Sehne, die

[26] Die Sêhne, plur. die -n, ein Wort, welches ehedem ein jedes Band, eine jede Schnur zum Spannen oder Ausdehnen bedeutet zu haben scheinet. Noch jetzt nennen die Jäger die Leinen oder starken Stricke an den Jagdzeugen, Sehnen, oder nach Oberdeutscher Mundart, Sennen. Wir gebrauchen es im Hochdeutschen nur noch in der eben gedachten Bedeutung für Sehnader, wo man im gemeinen Leben alle rundliche Bänder in den thierischen Körpern, Sehnen nennet, sie mögen nun bloß zur Verbindung der Glieder, und besonders der Knochen, oder auch zur Spannung, Biegung und Ausdehnung der Glieder dienen. In der Anatomie macht man hingegen unter beyden einen Unterschied, und nennt die erstern Sehnen, Sehnadern oder Bandadern, Vincula, und die letztern Spannadern, Nerven. Daher die Sehne an einem Bogen, weil sie ursprünglich aus den starken Sehnen großer Thiere verfertiget wurde. Nach einer von diesen Bogensehnen entlehnten Figur ist in der Geometrie die Sehne, Chorda, eine jede Linie, welche außer dem Mittelpunkte von einem Punkte der Peripherie[26] eines Zirkels zu dem andern gezogen wird. Gehet diese Linie durch den Mittelpunkt, so heißt sie der Durchmesser, Diameter.

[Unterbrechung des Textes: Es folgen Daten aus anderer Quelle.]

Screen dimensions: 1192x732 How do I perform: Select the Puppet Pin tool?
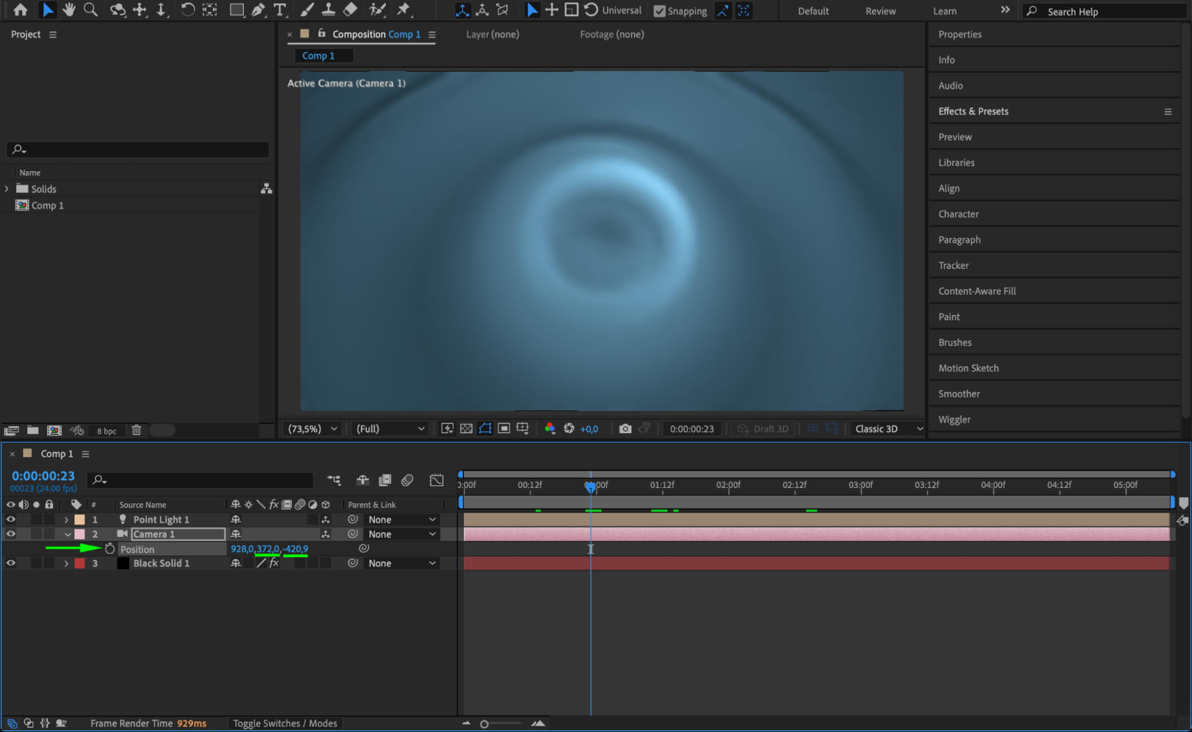pyautogui.click(x=404, y=10)
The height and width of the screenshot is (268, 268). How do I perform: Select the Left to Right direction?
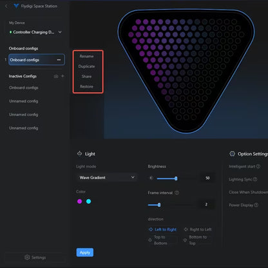[162, 229]
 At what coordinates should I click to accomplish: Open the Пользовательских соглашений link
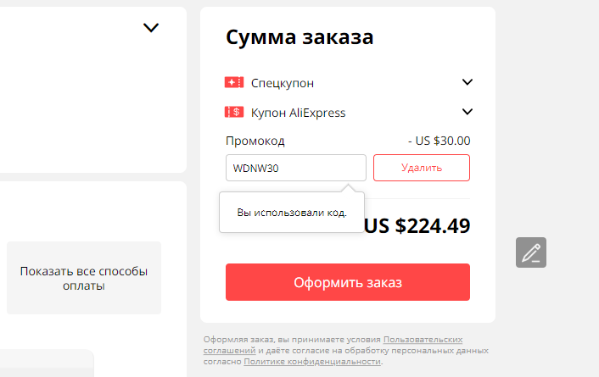click(423, 339)
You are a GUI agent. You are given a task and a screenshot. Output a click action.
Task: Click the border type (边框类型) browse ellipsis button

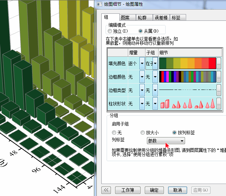click(x=219, y=90)
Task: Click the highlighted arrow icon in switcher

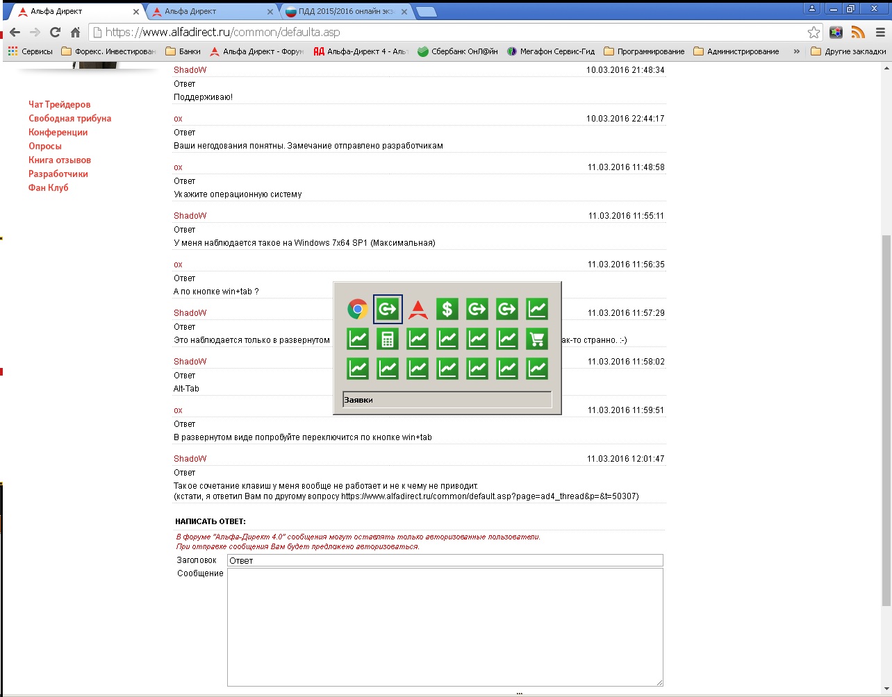Action: coord(388,309)
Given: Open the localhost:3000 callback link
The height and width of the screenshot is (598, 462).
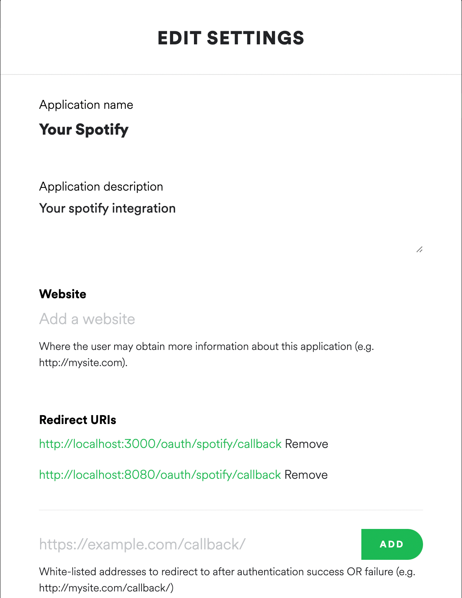Looking at the screenshot, I should click(x=160, y=444).

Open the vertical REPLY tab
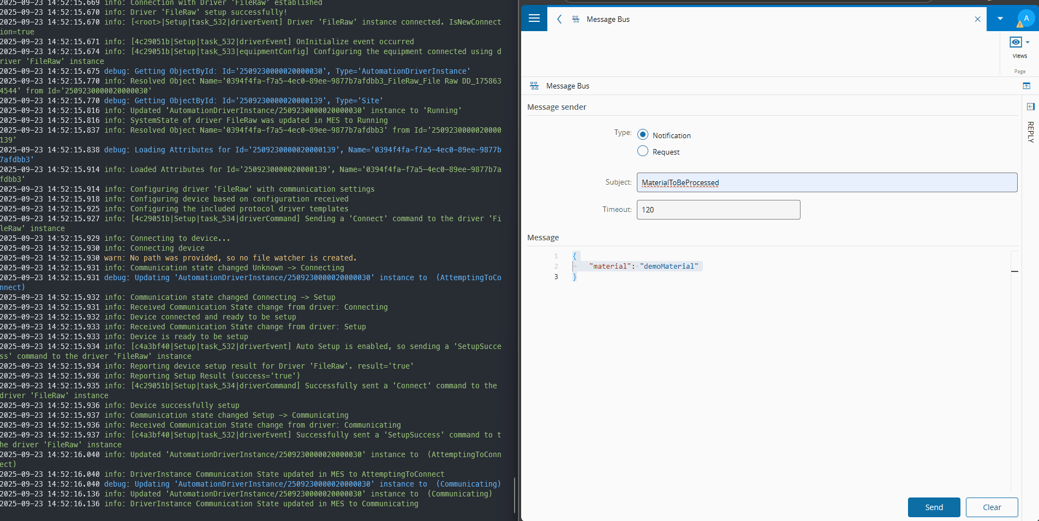pos(1030,132)
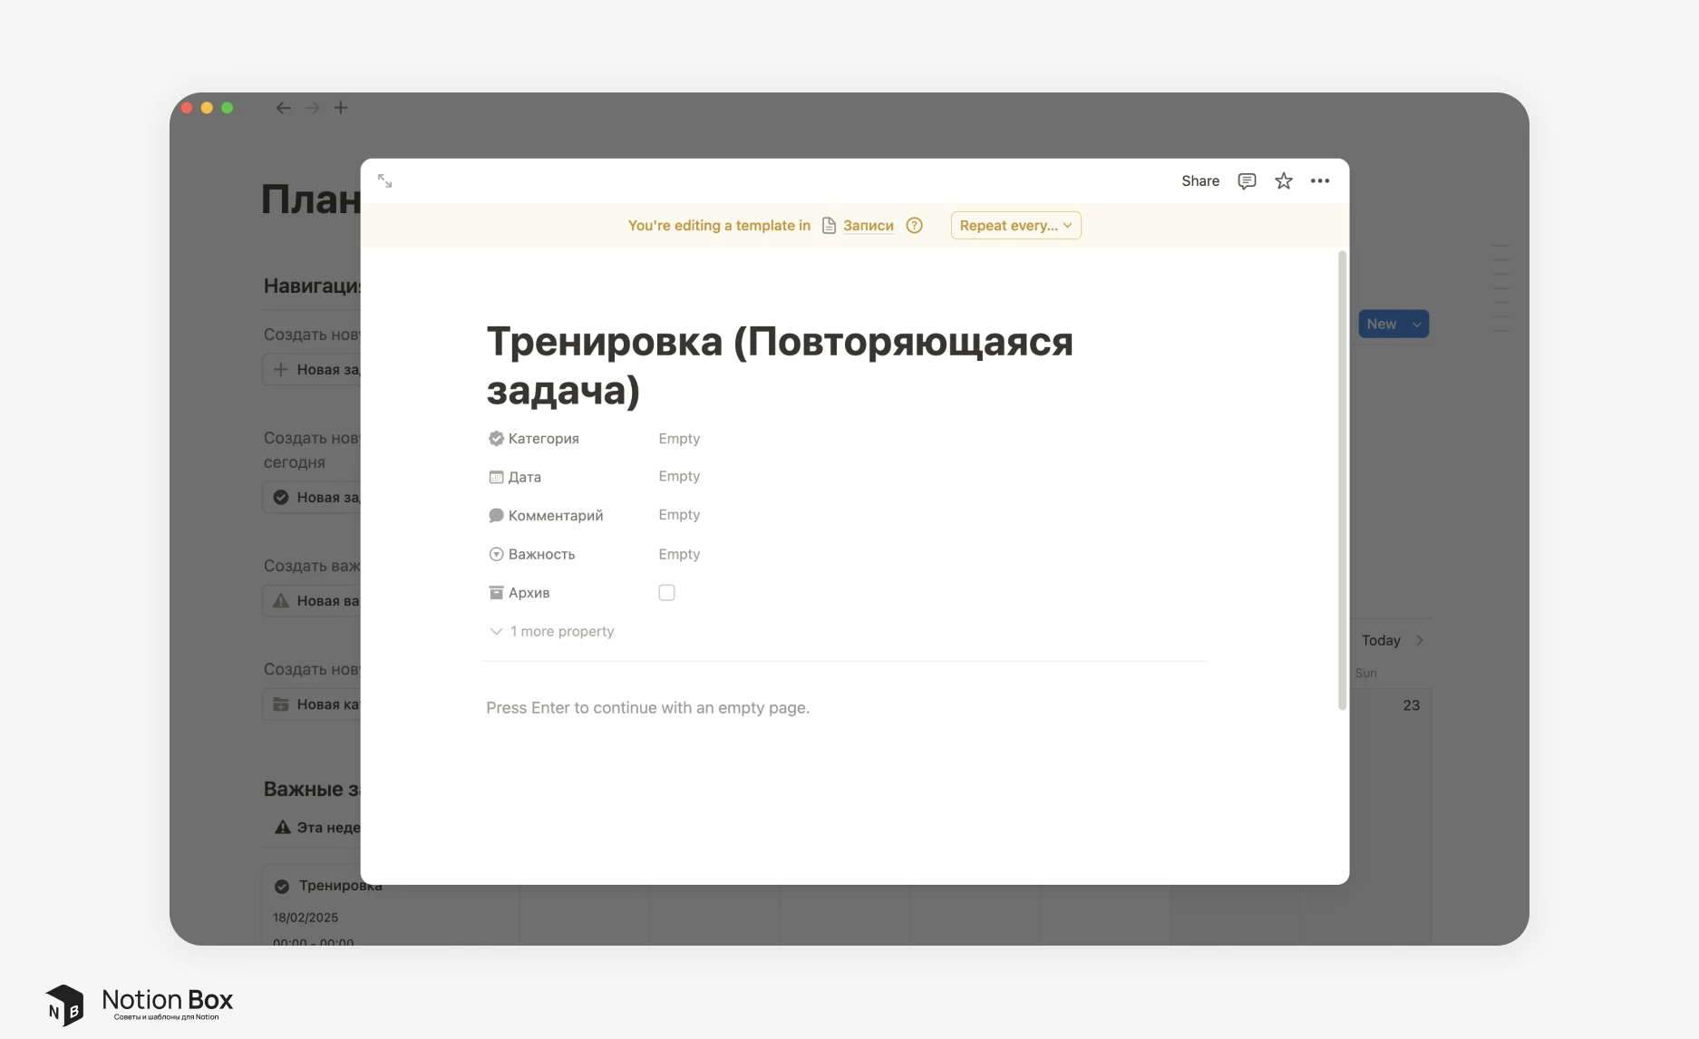Star this template as a favorite
This screenshot has width=1699, height=1039.
click(1283, 181)
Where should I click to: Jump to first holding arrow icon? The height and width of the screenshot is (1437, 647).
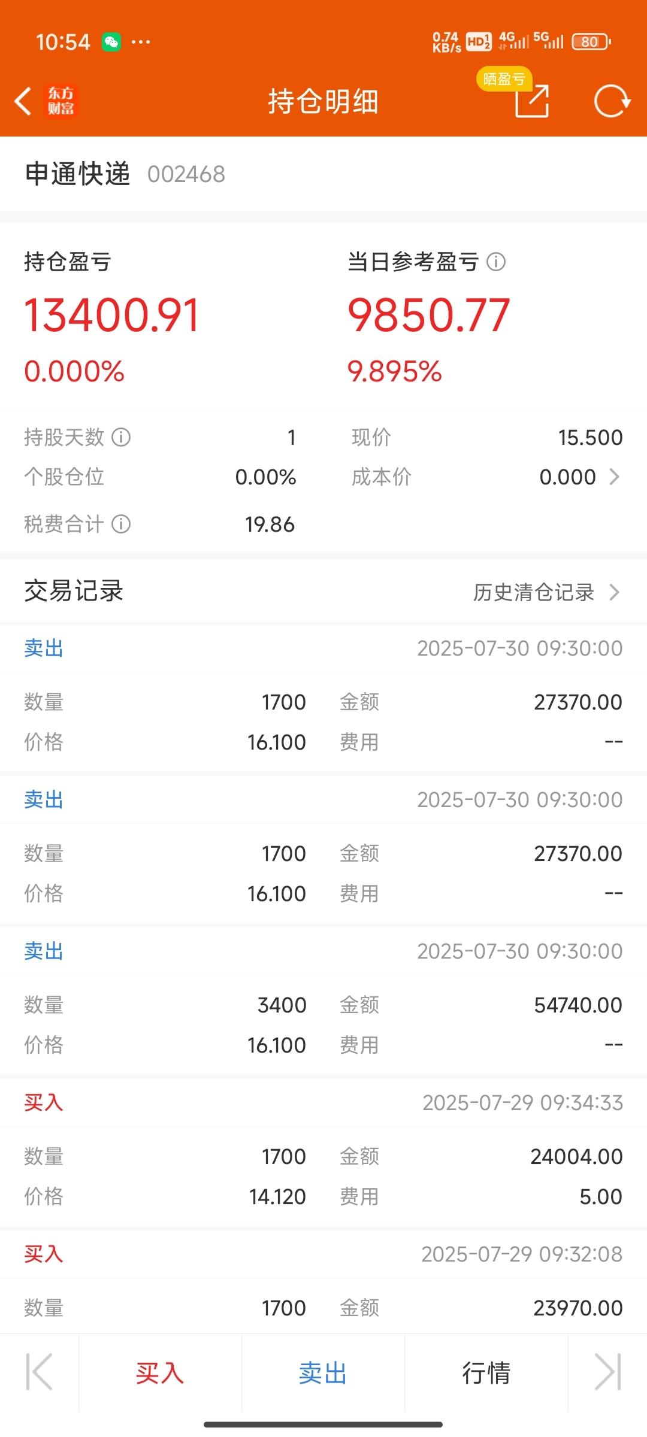click(x=40, y=1372)
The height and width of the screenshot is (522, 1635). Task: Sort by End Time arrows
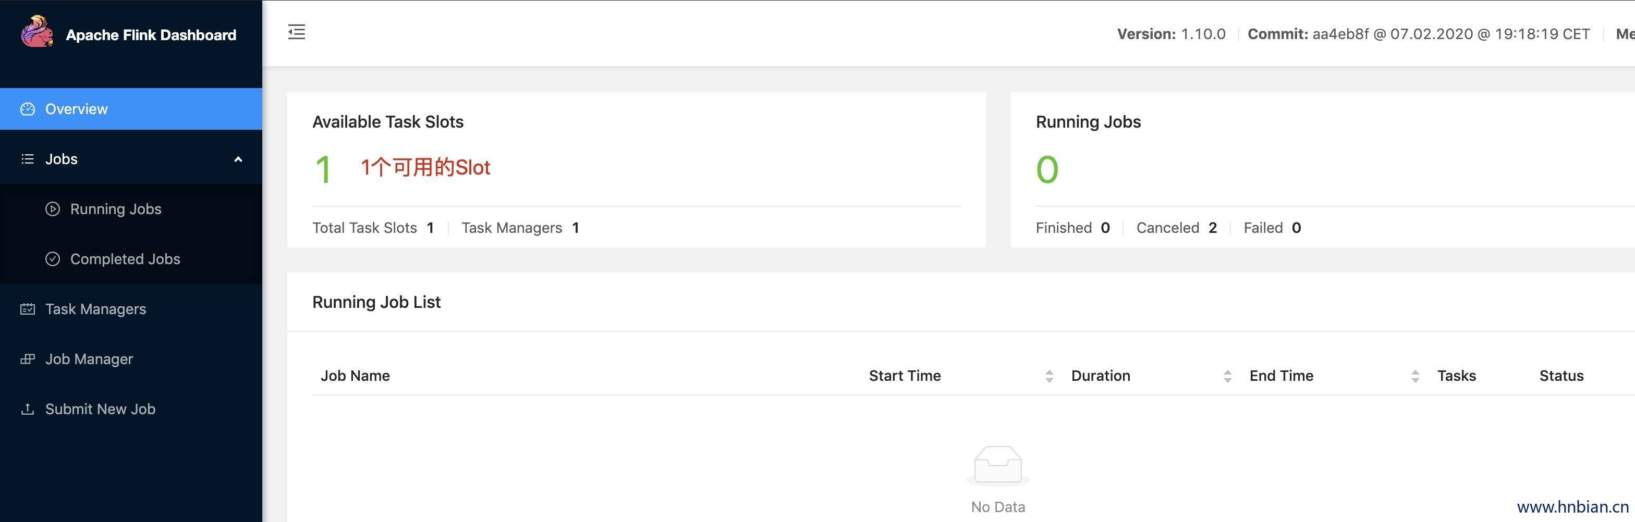(x=1415, y=376)
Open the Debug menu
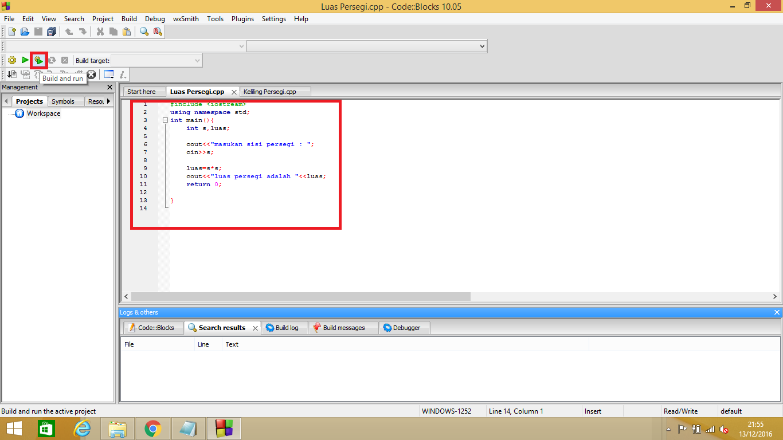 coord(155,18)
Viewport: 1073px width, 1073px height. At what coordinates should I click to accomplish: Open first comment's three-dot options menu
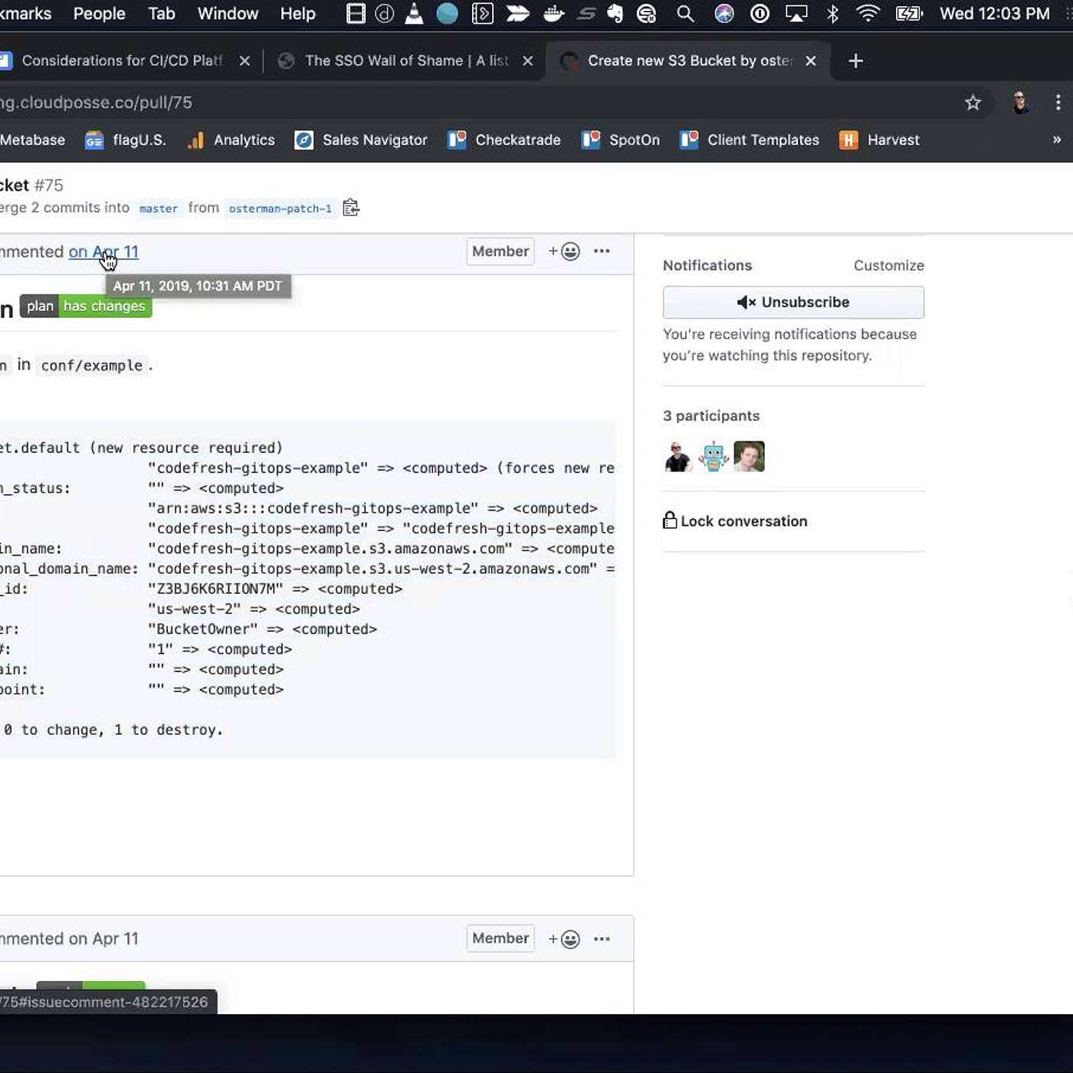(x=602, y=251)
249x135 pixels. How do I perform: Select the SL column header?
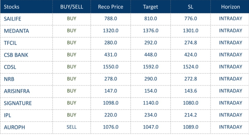click(190, 7)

Anm. Bey dem Notker von einer Sehne am Bogen Senuu, Seneuua, bey dem Horneck Senib, mit der gewöhnlichen Vertauschung des s und t, im Schwed. Tan, im Wallis. Tant, im Griech. τενιον; ohne Zweifel aus Einer Quelle mit dehnen, entweder so fern die Sehne zur Ausdehnung und Spannung dienet, oder auch in weiterer Bedeutung, so fern sie selbst ein in die Länge ausgedehntes Ding ist, daher auch die Schuhriemen bey den alten Oberdeutschen Schriftstellern Than, und ein Reis im Angels. Tan heißt. S. auch Zain, welches gleichfalls damit verwandt ist.

Quelle:
Adelung, Grammatisch-kritisches Wörterbuch der Hochdeutschen Mundart, Band 4. Leipzig 1801, S. 26-27.